WHAT TO DO |
Convert the lines from the one containing "Find the location of a particular element. This" through the one containing "score-indicator: Очки: 744", both included, into a numbered list, skipping blank lines and leaving out the pictures.
━━━━━ EXERCISE INPUTS ━━━━━
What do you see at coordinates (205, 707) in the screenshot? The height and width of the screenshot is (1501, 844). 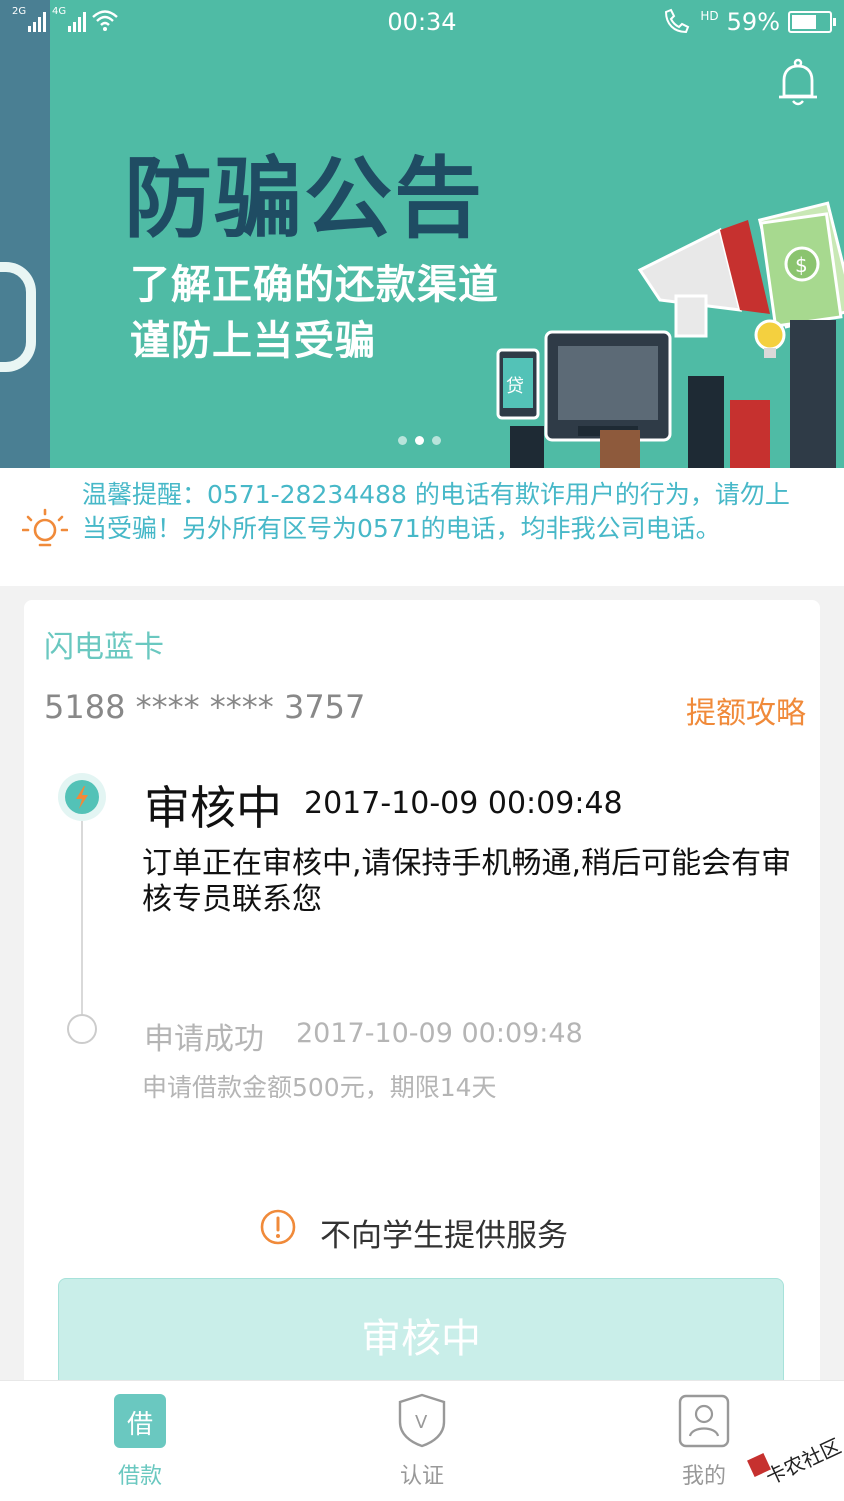 I see `card-number: 5188 **** **** 3757` at bounding box center [205, 707].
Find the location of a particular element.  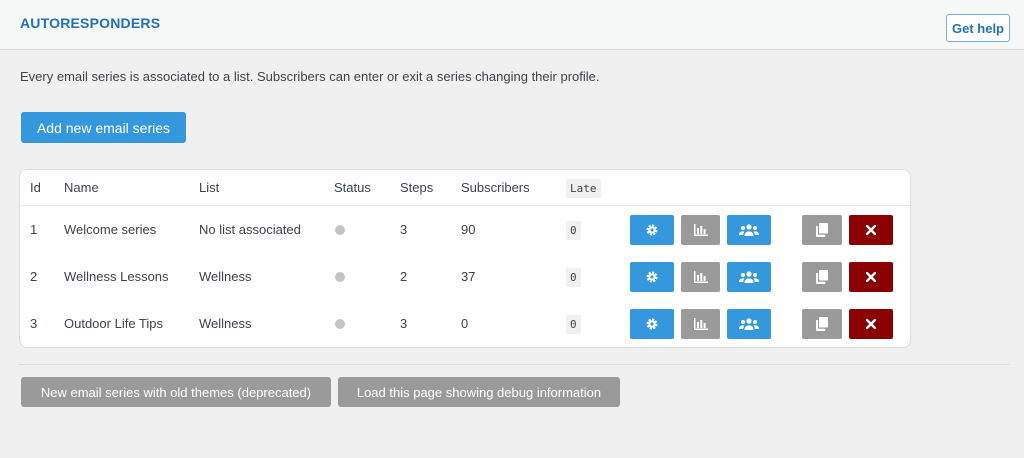

table-row: 2 Wellness Lessons Wellness 2 37 0 is located at coordinates (465, 276).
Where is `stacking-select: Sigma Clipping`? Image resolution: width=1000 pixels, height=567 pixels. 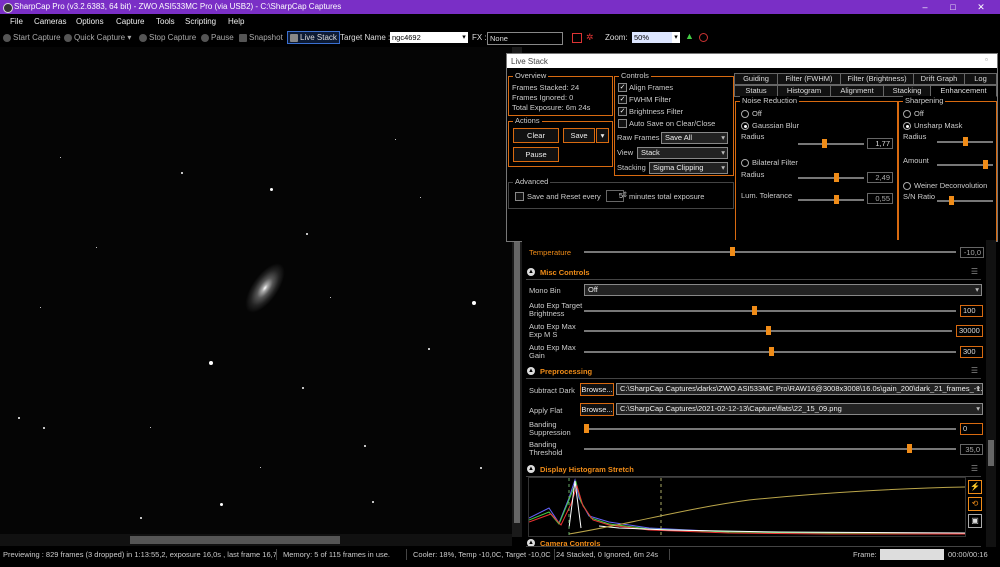 stacking-select: Sigma Clipping is located at coordinates (688, 168).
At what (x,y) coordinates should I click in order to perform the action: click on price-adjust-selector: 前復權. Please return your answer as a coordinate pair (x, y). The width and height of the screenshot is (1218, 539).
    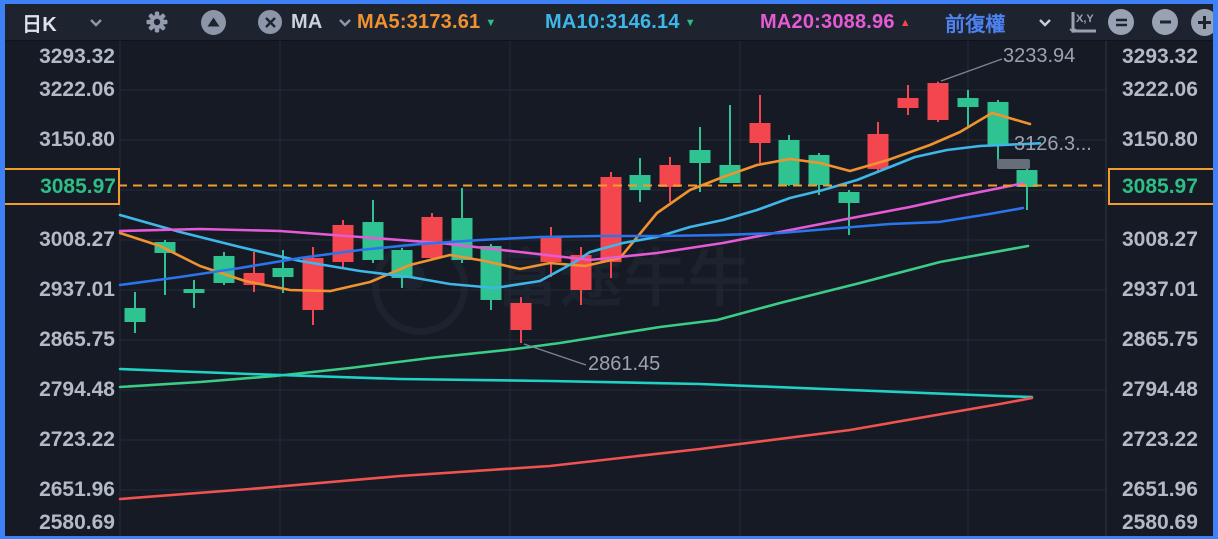
    Looking at the image, I should click on (976, 22).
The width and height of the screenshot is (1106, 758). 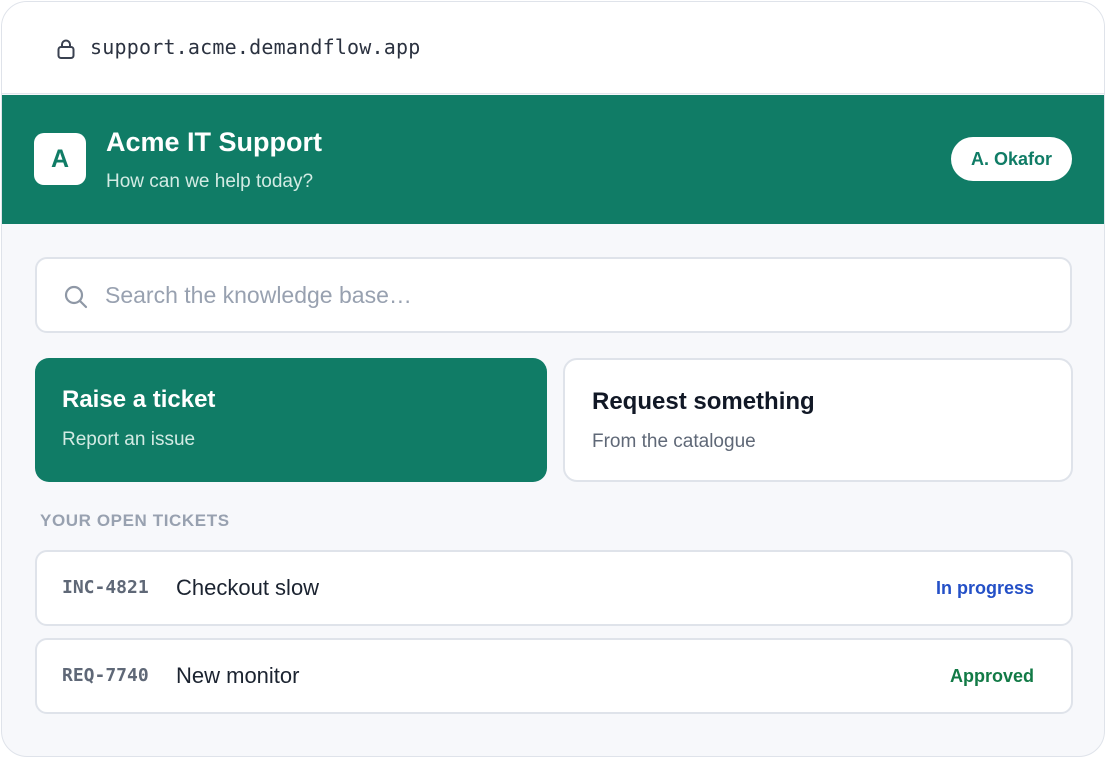 I want to click on ticket-row: REQ-7740 New monitor Approved, so click(x=554, y=676).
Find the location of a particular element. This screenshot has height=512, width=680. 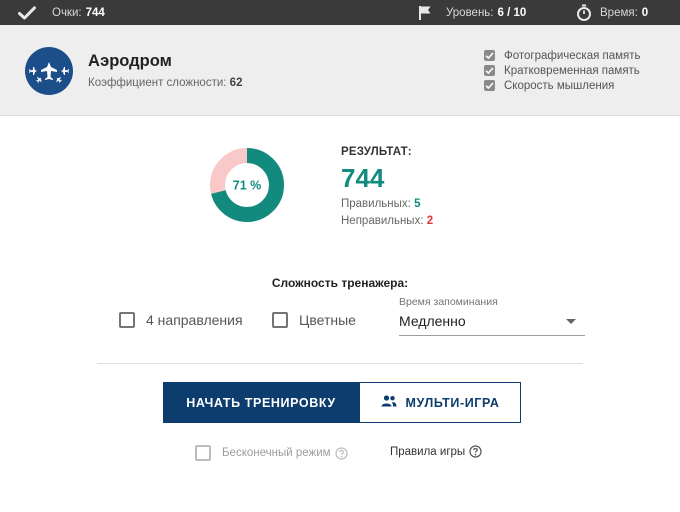

score-indicator: Очки: 744 is located at coordinates (62, 12).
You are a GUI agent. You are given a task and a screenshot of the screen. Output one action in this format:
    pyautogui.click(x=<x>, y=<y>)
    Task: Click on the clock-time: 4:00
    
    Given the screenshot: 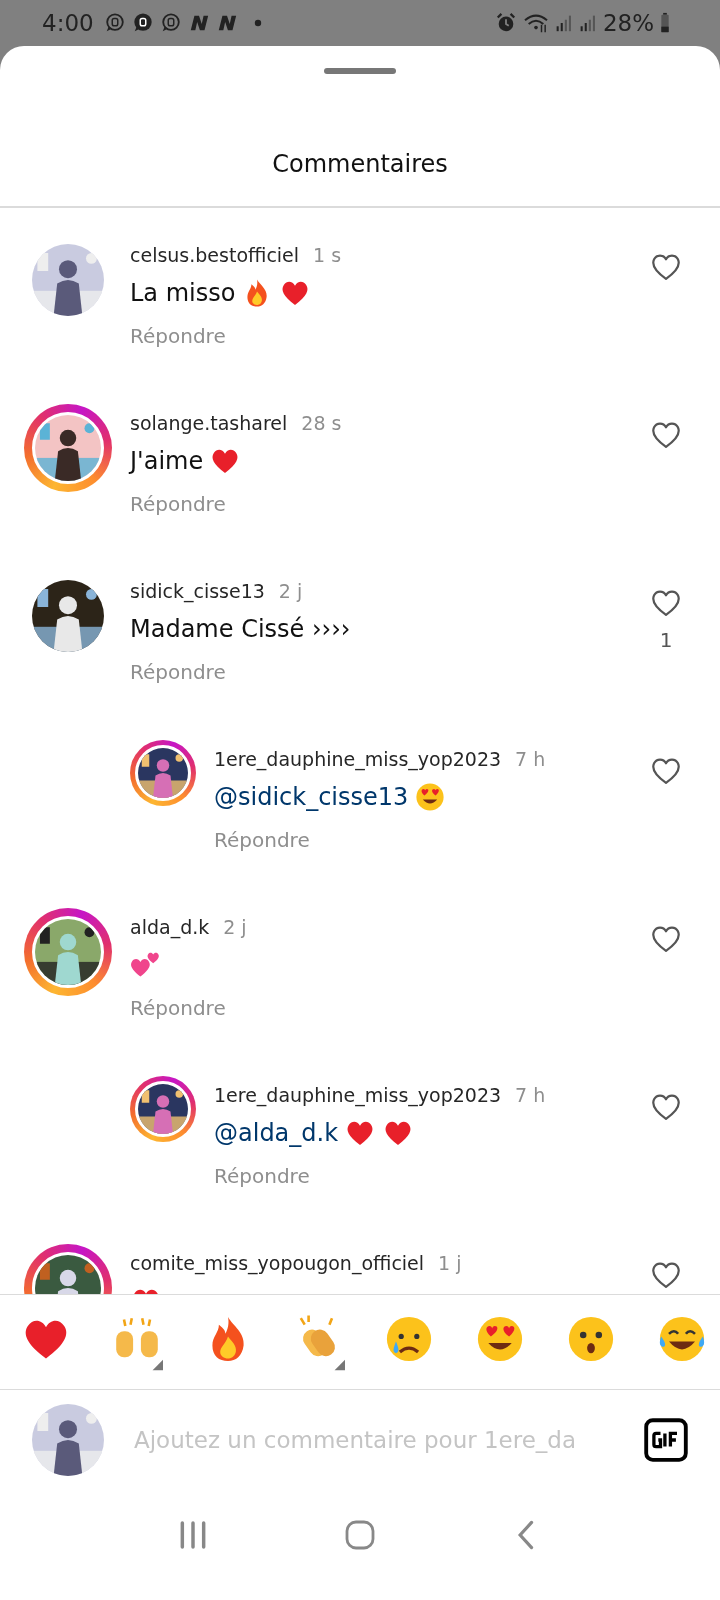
━━━━━
RESPONSE AREA |
1. Find the location of a particular element. This screenshot has height=512, width=680. 
2. score-indicator: Очки: 744 is located at coordinates (62, 12).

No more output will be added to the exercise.